■ Aim A ■
Reproduce a passage from the radio interference excerpt verbatim, starting at the words "A few years" and ending after the words "Do With It?".
■ Aim B ■
Answer these questions from the radio interference excerpt:
(i) At what spot on the FM dial did WMGM broadcast?
(ii) In which magazine did this piece first run?
(iii) What was Lou's job?
■ Aim C ■
Extend the radio interference excerpt, picking up after its final line.

■ Excerpted text ■
○ ○ ○

A few years back, Norm and I were rung up by a frantic FM radio station operator. Rock & Roll station WMGM–103.7 on the dial–was renting space on a tower in the marshes near Cape May, New Jersey, serving up classic tunes to the shore mavens. The FM antenna shared tower space with a TV station, and it seems they were about to get booted off because interference from the Stones, Zeppelin and Steely Dan tunes to the TV signal made the televisions in nearby Atlantic City a little woozy.

This TBT gets a little technical, having run first in the industry’s fine Journal InCompliance Magazine. But the human element is here, too, as we meet Lou, the crusty station engineer with a penchant for florid language and “calling it like it is”.

Fortunately, on this outing, we were served up with a little bit of luck…

A Tall Tale: What’s Luck Got to Do With It?

○ ○ ○

■ Listed entries ■

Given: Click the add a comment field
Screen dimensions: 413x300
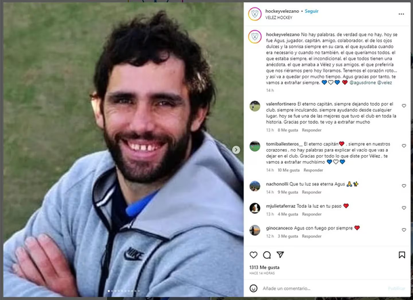Looking at the screenshot, I should [x=324, y=288].
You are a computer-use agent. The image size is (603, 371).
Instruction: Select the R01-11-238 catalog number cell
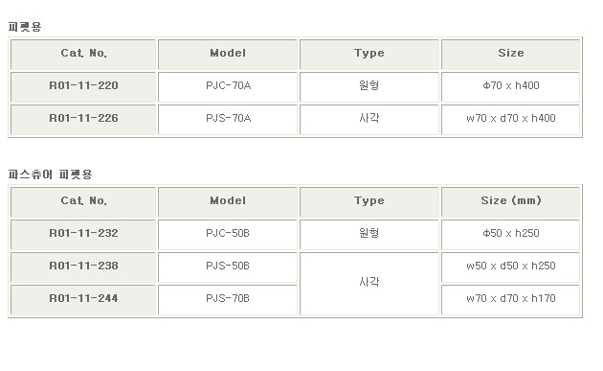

○ ○ ○

■ Exercise answer A ■
A few years back, Norm and I were rung up by a frantic FM radio station operator. Rock & Roll station WMGM–103.7 on the dial–was renting space on a tower in the marshes near Cape May, New Jersey, serving up classic tunes to the shore mavens. The FM antenna shared tower space with a TV station, and it seems they were about to get booted off because interference from the Stones, Zeppelin and Steely Dan tunes to the TV signal made the televisions in nearby Atlantic City a little woozy.

This TBT gets a little technical, having run first in the industry’s fine Journal InCompliance Magazine. But the human element is here, too, as we meet Lou, the crusty station engineer with a penchant for florid language and “calling it like it is”.

Fortunately, on this outing, we were served up with a little bit of luck…

A Tall Tale: What’s Luck Got to Do With It?

■ Exercise answer B ■
(i) 103.7
(ii) InCompliance Magazine
(iii) Station engineer

■ Exercise answer C ■
Mike Violette

Rising above the tidal marshes of Southern New Jersey stands a red and white antenna tower shadowing a World War II era radio shack. The marsh was a simple mosquito nursery in the 40s when the first modest building—a cinder block foundation and stick-framed walls— was erected as part of a string of radio stations that formed a wartime network on the East Coast. German subs prowled the waters just off the shore of Cape May which hosted just a few houses and one general store with peeling gray paint and sway-back roofline.

The Army Signal Corps operated the station and for years the tower radiated Morse and Voice.

During some of the worst of the Nor’easters that raked the coast, the link was an important shore-to-ship link—an invisible lighthouse, warning ships away from the hungry shoals.

During the Cold War, the station was used for protection against another kind of submarine threats: Russian nukes.